MONTESILVANO. «Maragno pensa al secondo mandato? Fossi in lui cambierei idea per evitare una debacle». Non usa mezzi termini il consigliere comunale Lino Ruggero (Abruzzo Civico) che, all’indomani...
MONTESILVANO. «Maragno pensa al secondo mandato? Fossi in lui cambierei idea per evitare una debacle». Non usa mezzi termini il consigliere comunale Lino Ruggero (Abruzzo Civico) che, all’indomani delle dichiarazioni del primo cittadino Francesco Maragno in merito a una sua possibile ricandidatura alle elezioni comunali del 2019, suggerisce al suo rivale politico di lasciar perdere.
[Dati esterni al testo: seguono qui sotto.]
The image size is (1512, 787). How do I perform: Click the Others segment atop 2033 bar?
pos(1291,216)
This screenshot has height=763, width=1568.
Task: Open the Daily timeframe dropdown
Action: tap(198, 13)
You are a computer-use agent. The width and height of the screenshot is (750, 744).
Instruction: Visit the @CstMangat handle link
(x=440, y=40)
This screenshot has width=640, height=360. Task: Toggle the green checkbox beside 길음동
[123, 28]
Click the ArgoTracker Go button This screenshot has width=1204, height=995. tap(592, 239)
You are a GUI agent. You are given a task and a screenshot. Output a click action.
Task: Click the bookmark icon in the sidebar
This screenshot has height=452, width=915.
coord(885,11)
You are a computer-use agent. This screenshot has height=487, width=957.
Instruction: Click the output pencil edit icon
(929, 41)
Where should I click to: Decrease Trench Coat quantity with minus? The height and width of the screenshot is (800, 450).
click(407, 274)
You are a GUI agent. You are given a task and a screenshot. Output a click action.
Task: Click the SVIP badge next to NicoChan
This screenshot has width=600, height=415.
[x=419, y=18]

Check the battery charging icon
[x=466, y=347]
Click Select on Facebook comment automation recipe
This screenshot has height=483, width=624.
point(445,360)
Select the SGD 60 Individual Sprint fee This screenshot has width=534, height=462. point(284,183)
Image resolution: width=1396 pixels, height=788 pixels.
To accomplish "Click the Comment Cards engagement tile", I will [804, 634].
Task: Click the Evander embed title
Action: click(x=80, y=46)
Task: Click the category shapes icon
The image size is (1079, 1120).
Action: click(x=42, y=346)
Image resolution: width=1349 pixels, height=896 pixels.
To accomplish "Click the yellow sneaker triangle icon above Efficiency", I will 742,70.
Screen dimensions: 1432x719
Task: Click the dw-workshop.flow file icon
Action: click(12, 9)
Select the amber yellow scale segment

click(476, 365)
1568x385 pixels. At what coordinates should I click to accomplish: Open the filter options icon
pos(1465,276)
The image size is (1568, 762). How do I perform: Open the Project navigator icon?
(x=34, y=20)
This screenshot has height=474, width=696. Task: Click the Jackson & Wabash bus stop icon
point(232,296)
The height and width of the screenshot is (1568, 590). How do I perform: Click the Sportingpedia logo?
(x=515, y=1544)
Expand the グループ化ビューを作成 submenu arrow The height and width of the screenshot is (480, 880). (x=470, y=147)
Ieri, l’attuale sindaco aveva dichiarato al Centro che avrebbe rinunciato volentieri alla competizione regionale, nel caso in cui questo avesse comportato un commissariamento dell’ente. «Il sindaco Pinocchio Maragno farebbe bene a puntare sul consiglio regionale, lasciando perdere il Comune di Montesilvano», commenta Ruggero, ex sfidante del primo cittadino al ballottaggio del 2014. «Ormai in città tutti conoscono le sue promesse elettorali non mantenute, mentre allargando la platea degli elettori all’intero territorio regionale avrebbe più possibilità di essere creduto». Il consigliere di centrosinistra ricorda poi il percorso amministrativo dell'attuale primo cittadino. «A poche settimane dalla sua nomina, ha rassegnato le dimissioni dichiarando che a causa della situazione debitoria dell’ente, Montesilvano era un Comune non amministrabile. Eppure i debiti non sono spuntati all’improvviso e lui, da candidato sindaco, avrebbe dovuto saperlo bene già prima dell’elezione».
Ruggero punta poi il dito contro il primo cittadino anche per gli equilibri precari della sua maggioranza di centrodestra. «A ogni appuntamento con il bilancio», prosegue l’esponente dell’opposizione, «ha dovuto inventarsi una nuova maggioranza, pescando supporti anche nel centrosinistra e cambiando squadra di governo. Questo perché non è riuscito a mantenere neanche le promesse politiche fatte ai suoi consiglieri, oltre a quelle fatte ai cittadini e puntualmente disattese. Penso ai proclami sull’apertura del nuovo distretto sanitario, sul rilancio di Stella Maris o sulla realizzazione dei lavori di riqualificazione di via Lazio». Il consigliere lamenta poi la raffica di multe ai semafori, l’aumento delle tariffe dei servizi a domanda individuale e la perdita di alcuni finanziamenti provinciali già stanziati. «Il sindaco farebbe bene a rinunciare alla sua candidatura e a prenotare un ombrellone nello stabilimento da lui concesso alla Guardia di finanza», conclude, «così si renderebbe conto anche della sporcizia delle spiagge libere di una città che aspira a ottenere la bandiera blu». (a.l.)